══ Data for analysis ══
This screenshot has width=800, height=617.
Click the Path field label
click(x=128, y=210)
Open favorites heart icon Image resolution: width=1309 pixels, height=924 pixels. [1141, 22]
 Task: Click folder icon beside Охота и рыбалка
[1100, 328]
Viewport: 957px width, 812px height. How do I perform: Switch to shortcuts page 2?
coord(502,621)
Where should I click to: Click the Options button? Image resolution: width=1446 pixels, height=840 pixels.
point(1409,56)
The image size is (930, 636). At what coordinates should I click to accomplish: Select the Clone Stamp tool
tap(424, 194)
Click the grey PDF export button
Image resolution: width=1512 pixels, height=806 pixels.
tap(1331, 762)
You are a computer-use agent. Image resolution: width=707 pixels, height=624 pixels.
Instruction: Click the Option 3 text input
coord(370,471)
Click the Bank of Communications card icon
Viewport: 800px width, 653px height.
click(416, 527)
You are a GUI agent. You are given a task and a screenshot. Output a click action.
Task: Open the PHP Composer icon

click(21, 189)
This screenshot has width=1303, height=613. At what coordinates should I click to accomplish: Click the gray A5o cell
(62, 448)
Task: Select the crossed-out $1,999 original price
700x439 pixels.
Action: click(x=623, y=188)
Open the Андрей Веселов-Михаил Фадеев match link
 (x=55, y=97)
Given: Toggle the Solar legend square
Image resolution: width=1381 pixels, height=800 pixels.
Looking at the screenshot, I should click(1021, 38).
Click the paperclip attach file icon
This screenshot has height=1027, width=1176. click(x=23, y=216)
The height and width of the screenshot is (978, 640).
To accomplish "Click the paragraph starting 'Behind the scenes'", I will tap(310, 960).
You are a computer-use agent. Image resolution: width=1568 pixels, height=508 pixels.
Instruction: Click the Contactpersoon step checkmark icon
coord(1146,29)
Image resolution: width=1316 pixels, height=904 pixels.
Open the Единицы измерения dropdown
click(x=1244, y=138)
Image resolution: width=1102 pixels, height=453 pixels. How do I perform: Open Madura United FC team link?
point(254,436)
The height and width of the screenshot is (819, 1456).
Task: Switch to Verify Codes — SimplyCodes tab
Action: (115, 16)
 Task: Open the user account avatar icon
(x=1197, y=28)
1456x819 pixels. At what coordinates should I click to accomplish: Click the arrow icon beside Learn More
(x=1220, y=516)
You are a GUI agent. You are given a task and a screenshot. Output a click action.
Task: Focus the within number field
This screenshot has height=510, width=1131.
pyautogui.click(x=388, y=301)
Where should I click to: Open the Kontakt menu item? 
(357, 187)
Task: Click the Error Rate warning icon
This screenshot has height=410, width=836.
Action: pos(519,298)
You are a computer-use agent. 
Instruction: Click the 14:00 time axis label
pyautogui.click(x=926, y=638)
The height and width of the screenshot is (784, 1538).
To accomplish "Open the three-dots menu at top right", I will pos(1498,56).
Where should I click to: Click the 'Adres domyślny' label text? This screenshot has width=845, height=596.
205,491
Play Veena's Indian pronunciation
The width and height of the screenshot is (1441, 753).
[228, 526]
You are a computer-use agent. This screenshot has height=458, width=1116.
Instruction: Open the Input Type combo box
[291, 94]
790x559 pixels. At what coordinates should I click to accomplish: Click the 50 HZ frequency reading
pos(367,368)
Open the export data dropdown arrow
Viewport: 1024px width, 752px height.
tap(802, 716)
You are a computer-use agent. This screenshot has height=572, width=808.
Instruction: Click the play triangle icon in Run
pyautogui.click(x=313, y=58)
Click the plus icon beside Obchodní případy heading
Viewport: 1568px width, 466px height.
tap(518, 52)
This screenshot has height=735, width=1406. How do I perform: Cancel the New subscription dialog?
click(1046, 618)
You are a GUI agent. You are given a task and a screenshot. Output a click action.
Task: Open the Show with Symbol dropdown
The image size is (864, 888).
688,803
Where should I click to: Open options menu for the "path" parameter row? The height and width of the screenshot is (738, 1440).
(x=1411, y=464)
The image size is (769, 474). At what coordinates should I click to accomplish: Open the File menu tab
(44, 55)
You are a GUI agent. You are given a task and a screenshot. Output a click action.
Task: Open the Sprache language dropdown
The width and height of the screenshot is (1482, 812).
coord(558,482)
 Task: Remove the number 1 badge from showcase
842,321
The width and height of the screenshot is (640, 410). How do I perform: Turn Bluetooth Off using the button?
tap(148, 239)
═══
What this task involves: The whole of the data above must be given again, unaltered and complete.

Solution to this problem:
This screenshot has width=800, height=617.
Click the Path field label
click(x=128, y=210)
Open favorites heart icon Image resolution: width=1309 pixels, height=924 pixels. [1141, 22]
 Task: Click folder icon beside Охота и рыбалка
[1100, 328]
Viewport: 957px width, 812px height. How do I perform: Switch to shortcuts page 2?
coord(502,621)
Where should I click to: Click the Options button? Image resolution: width=1446 pixels, height=840 pixels.
point(1409,56)
The image size is (930, 636). At what coordinates should I click to accomplish: Select the Clone Stamp tool
tap(424, 194)
Click the grey PDF export button
Image resolution: width=1512 pixels, height=806 pixels.
tap(1331, 762)
You are a computer-use agent. Image resolution: width=707 pixels, height=624 pixels.
Instruction: Click the Option 3 text input
coord(370,471)
Click the Bank of Communications card icon
Viewport: 800px width, 653px height.
click(416, 527)
You are a GUI agent. You are given a task and a screenshot. Output a click action.
Task: Open the PHP Composer icon

click(21, 189)
This screenshot has width=1303, height=613. At what coordinates should I click to accomplish: Click the gray A5o cell
(62, 448)
Task: Select the crossed-out $1,999 original price
700x439 pixels.
Action: click(x=623, y=188)
Open the Андрей Веселов-Михаил Фадеев match link
 (x=55, y=97)
Given: Toggle the Solar legend square
Image resolution: width=1381 pixels, height=800 pixels.
Looking at the screenshot, I should click(1021, 38).
Click the paperclip attach file icon
This screenshot has height=1027, width=1176. click(x=23, y=216)
The height and width of the screenshot is (978, 640).
To accomplish "Click the paragraph starting 'Behind the scenes'", I will tap(310, 960).
You are a computer-use agent. Image resolution: width=1568 pixels, height=508 pixels.
Instruction: Click the Contactpersoon step checkmark icon
coord(1146,29)
Image resolution: width=1316 pixels, height=904 pixels.
Open the Единицы измерения dropdown
click(x=1244, y=138)
Image resolution: width=1102 pixels, height=453 pixels. How do I perform: Open Madura United FC team link?
point(254,436)
The height and width of the screenshot is (819, 1456).
Task: Switch to Verify Codes — SimplyCodes tab
Action: (115, 16)
 Task: Open the user account avatar icon
(x=1197, y=28)
1456x819 pixels. At what coordinates should I click to accomplish: Click the arrow icon beside Learn More
(x=1220, y=516)
You are a GUI agent. You are given a task and a screenshot. Output a click action.
Task: Focus the within number field
This screenshot has height=510, width=1131.
pyautogui.click(x=388, y=301)
Where should I click to: Open the Kontakt menu item? 
(357, 187)
Task: Click the Error Rate warning icon
This screenshot has height=410, width=836.
Action: pos(519,298)
You are a computer-use agent. 
Instruction: Click the 14:00 time axis label
pyautogui.click(x=926, y=638)
The height and width of the screenshot is (784, 1538).
To accomplish "Open the three-dots menu at top right", I will pos(1498,56).
Where should I click to: Click the 'Adres domyślny' label text? This screenshot has width=845, height=596.
205,491
Play Veena's Indian pronunciation
The width and height of the screenshot is (1441, 753).
[228, 526]
You are a computer-use agent. This screenshot has height=458, width=1116.
Instruction: Open the Input Type combo box
[291, 94]
790x559 pixels. At what coordinates should I click to accomplish: Click the 50 HZ frequency reading
pos(367,368)
Open the export data dropdown arrow
Viewport: 1024px width, 752px height.
tap(802, 716)
You are a computer-use agent. This screenshot has height=572, width=808.
Instruction: Click the play triangle icon in Run
pyautogui.click(x=313, y=58)
Click the plus icon beside Obchodní případy heading
Viewport: 1568px width, 466px height.
tap(518, 52)
This screenshot has height=735, width=1406. How do I perform: Cancel the New subscription dialog?
click(1046, 618)
You are a GUI agent. You are given a task and a screenshot. Output a click action.
Task: Open the Show with Symbol dropdown
The image size is (864, 888).
688,803
Where should I click to: Open options menu for the "path" parameter row? The height and width of the screenshot is (738, 1440).
(x=1411, y=464)
The image size is (769, 474). At what coordinates should I click to accomplish: Open the File menu tab
(44, 55)
You are a GUI agent. You are given a task and a screenshot. Output a click action.
Task: Open the Sprache language dropdown
The width and height of the screenshot is (1482, 812).
coord(558,482)
 Task: Remove the number 1 badge from showcase
842,321
The width and height of the screenshot is (640, 410). How do I perform: Turn Bluetooth Off using the button?
tap(148, 239)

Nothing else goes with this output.